After graduation, we disagreed on something (can't remember) I went off to college and started having sex with this older guy (more than twice my age). My dad left when I was 9 and I was looking for a father figure. Anyway, I was trying to come to my senses, end this superficial relationship and move forward in my life and low and behold guess what: I get pregnant. My family always told me the "Christian thing to do is get married." I didnt want my son to grow up with no father. So we ended up getting married and eventually having another child.
I never did talk to "Dave" again, never reached out and too embarassed to tell him about me getting pregnant etc. He has written letters to my grandmother in another state to attempt to contact me. These letters never reached me because I later found out my aunt was tearing them up. The only exception to me contacting him was throughout our years apart, was that on his birthday I would send him a birthday card with no return address.
Throughout the years in my marriage I have been abused (sexually, verbally, physically). Divorce has always been a "hush" topic. I know despite my husband loves me and doesn't want to lose me. A few years ago my husband was diagnosed with renal failure and is on dialysis. Shamedly I have always felt that there would be another chance for "Dave" and I. (Please forgive me for sounding like a horrible wife).
3 months ago, I attempted to mail "Dave" his birthday card. I couldn't google his address anymore and wasn't for sure where he was. Curiously, I contacted his mom and she told me that "Dave" had died 2 months prior when he had a seizure! He was soon to be 31. Hearing the news I was in disbelief. It was like it was a horrible joke or nightmare I was waiting to wake up from.
I have sinced visited his mom, and he had kept every letter I had written him since we were in high school. He had kept my pictures close by and talked of me often, as though he was waiting for me... Now I feel like, if I could only go back in time. The family thought about me so much so that they included me in the funeral program. If I could have only expressed how I felt or even pay my last respects. It's so crazy because I feel like I have been through all the stages of bereavement several times over again.

→ **DATASET EXCERPTS**

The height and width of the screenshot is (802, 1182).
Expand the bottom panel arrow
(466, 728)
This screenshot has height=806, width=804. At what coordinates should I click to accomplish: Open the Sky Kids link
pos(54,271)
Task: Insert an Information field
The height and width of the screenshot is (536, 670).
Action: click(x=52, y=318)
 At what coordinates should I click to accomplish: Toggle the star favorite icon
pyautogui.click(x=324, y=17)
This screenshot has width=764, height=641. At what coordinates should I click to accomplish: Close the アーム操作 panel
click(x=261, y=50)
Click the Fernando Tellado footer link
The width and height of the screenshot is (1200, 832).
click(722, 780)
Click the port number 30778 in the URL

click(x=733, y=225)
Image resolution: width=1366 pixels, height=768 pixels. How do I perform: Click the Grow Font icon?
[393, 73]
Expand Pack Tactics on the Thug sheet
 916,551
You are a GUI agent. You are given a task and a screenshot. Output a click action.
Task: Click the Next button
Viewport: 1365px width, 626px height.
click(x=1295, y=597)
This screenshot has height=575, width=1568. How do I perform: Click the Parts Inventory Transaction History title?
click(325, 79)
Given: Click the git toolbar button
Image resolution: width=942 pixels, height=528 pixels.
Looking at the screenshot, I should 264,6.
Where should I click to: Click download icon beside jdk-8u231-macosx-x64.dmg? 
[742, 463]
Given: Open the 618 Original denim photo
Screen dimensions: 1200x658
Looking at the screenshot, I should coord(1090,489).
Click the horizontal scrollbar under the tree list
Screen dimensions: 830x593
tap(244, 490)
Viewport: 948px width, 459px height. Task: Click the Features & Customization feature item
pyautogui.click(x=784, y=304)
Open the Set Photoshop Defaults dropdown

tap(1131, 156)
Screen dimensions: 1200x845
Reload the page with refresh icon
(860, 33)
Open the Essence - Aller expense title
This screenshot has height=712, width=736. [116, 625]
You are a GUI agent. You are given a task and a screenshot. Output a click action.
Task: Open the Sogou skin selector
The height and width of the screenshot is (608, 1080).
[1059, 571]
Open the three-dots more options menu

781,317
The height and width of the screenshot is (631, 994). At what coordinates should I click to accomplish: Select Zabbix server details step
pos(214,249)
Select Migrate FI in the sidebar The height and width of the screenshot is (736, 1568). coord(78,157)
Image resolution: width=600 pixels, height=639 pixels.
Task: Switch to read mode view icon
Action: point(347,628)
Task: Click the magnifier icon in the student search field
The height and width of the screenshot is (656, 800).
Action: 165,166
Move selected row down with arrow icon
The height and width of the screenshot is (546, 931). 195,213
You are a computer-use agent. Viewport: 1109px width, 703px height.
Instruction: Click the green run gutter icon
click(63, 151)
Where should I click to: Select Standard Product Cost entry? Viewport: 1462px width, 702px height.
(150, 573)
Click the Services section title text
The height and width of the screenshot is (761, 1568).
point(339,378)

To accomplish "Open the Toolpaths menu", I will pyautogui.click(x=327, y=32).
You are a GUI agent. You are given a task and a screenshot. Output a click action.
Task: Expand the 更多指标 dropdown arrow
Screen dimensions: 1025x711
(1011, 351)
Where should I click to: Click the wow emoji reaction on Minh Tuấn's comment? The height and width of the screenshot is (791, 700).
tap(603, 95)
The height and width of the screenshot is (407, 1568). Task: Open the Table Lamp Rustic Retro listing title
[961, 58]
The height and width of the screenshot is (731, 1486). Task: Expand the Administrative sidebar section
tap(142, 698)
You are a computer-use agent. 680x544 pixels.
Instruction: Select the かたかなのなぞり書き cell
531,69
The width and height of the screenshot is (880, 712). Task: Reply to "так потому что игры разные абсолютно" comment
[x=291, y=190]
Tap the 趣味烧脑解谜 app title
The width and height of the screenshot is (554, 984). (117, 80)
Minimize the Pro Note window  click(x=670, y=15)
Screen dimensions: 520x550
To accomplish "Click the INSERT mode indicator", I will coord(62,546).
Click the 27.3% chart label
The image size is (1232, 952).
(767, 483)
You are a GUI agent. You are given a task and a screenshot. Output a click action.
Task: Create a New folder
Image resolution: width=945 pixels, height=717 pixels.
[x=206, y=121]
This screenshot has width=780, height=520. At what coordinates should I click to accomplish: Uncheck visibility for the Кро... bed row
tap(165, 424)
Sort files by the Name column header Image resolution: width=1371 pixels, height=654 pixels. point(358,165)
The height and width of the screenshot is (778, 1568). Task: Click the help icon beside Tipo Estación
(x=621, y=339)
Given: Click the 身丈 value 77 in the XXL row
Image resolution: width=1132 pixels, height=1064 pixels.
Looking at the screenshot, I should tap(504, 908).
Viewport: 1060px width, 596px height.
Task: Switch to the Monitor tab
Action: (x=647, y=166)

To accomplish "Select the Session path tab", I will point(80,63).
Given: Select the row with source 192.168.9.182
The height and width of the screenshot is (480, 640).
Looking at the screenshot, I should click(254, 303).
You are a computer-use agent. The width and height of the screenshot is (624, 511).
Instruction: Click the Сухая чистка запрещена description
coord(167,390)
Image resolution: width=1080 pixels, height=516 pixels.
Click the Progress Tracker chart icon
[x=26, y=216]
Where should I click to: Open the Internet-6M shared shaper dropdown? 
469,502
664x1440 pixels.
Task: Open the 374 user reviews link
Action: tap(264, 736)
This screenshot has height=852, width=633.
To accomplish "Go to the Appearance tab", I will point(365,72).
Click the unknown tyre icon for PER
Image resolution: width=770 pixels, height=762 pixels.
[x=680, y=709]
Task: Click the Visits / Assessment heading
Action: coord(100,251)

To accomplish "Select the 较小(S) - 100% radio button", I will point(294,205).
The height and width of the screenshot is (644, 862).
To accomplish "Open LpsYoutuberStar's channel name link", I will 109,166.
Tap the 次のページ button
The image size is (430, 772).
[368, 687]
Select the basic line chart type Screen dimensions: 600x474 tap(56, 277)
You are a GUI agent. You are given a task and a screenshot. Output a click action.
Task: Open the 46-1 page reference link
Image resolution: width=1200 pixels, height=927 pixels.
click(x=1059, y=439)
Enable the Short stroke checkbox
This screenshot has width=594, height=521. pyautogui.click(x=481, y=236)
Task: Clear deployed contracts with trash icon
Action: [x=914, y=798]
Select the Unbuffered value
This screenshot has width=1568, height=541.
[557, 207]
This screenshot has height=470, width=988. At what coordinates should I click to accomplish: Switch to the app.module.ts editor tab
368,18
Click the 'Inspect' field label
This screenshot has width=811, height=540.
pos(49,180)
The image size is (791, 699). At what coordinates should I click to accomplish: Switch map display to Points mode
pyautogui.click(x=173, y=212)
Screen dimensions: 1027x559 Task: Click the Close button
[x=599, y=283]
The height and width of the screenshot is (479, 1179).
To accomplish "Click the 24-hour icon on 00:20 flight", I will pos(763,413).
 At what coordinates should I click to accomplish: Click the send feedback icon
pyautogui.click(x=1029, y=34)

→ **EXERCISE A**
Answer these questions about the passage about Dave:
(i) How old was the writer when the writer's dad left?
(ii) Who was tearing up the letters Dave wrote to the writer's grandmother?
(iii) How old was Dave soon to be when he died?
→ **EXERCISE B**
Write a continuation of the passage about Dave, starting after its last sentence.
None of the lines are needed here.

→ **REPLY A**
(i) 9
(ii) The writer's aunt
(iii) 31

→ **REPLY B**
I feel sometimes as I am ready to move on, and then weeks will go by and I don't want to get out of bed. It hurts because he left without me knowing how I truly felt about him. I am stuck in a marriage, stuck with no hope and all I have to want to be here is for my kids.
I feel as though I am stuck in a no-win situation and I dont know what purpose God has for me that I should want to continue on??? I am 29 and I have wasted my entire life waiting for freedom.
What can i say Joelle i feel so sad for you and what you have had to endure through your life so far. Dave probably knew how you felt, and for you to carry a torch for him even though you are married says alot. I feel for your husband who is ill; i do agree that a child should not grow up without a father and when you were pregnant that the right thing to do is to get married but........ to be in a marriage where there is abuse of any kind is unforgivable in my book. And children are very receptive and when you don't think that they don't know what is going on they do, and to me that is teaching them it is okay to abuse a women and that is not the right way to bring up a child. If i can ask, since he has been stricken with renal failure has his way of treating you changed and if not i would leave for the safety and security of you and your children. Please forgive if that sounds harsh and i don't mean it to be after all you have been through, but you have to think of your health and happiness or else you are not good to anyone not even your kids. I do hope and pray all goes well for you and you will be in my thoughts and prayers, you have to continue on for your kids and yourself.